* **PROBLEM STATEMENT**: Only the lines below from the one containing "Expand the Products folder" through the one containing "Click the calculator" belong in the answer, repeated exactly and without pictures.

* **SOURCE RECORDS**:
<<<<
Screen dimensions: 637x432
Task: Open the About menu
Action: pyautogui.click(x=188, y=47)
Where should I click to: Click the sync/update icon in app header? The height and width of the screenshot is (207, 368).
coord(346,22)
>>>>
<<<<
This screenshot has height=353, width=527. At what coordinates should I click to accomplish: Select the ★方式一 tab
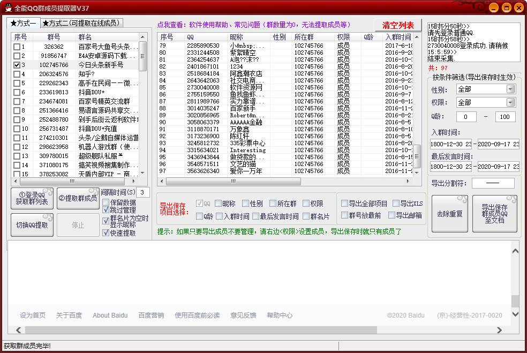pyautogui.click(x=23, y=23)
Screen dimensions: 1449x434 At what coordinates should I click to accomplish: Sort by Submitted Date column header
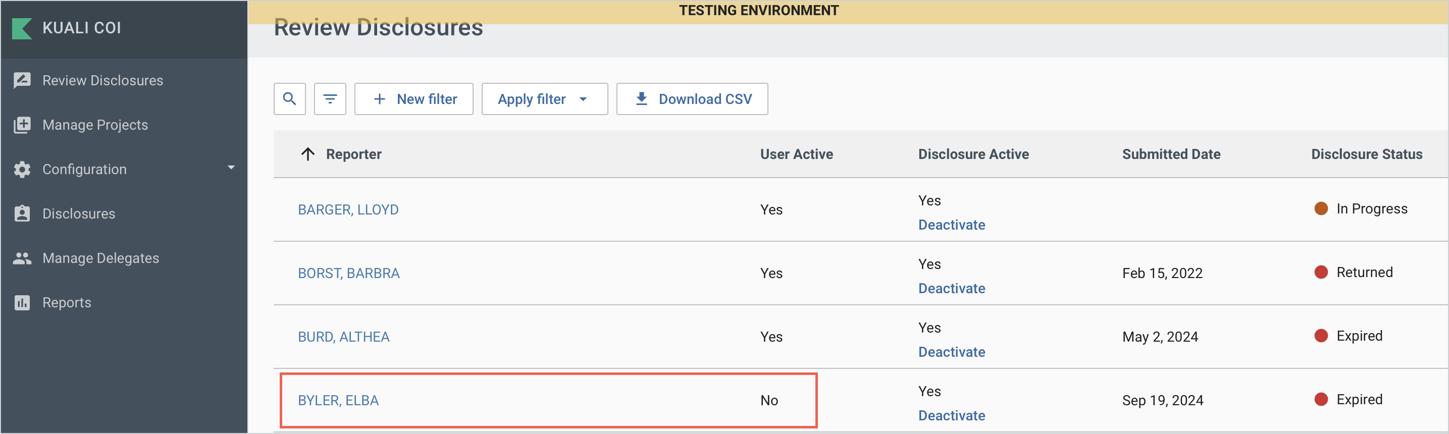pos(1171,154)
>>>>
<<<<
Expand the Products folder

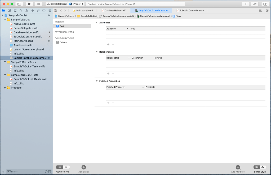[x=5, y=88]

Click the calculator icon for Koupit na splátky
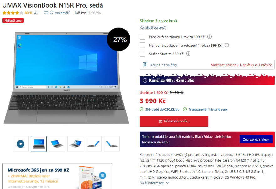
>>>>
* **FINISHED EXERCISE**:
Expand the Products folder

[x=5, y=88]

Click the calculator icon for Koupit na splátky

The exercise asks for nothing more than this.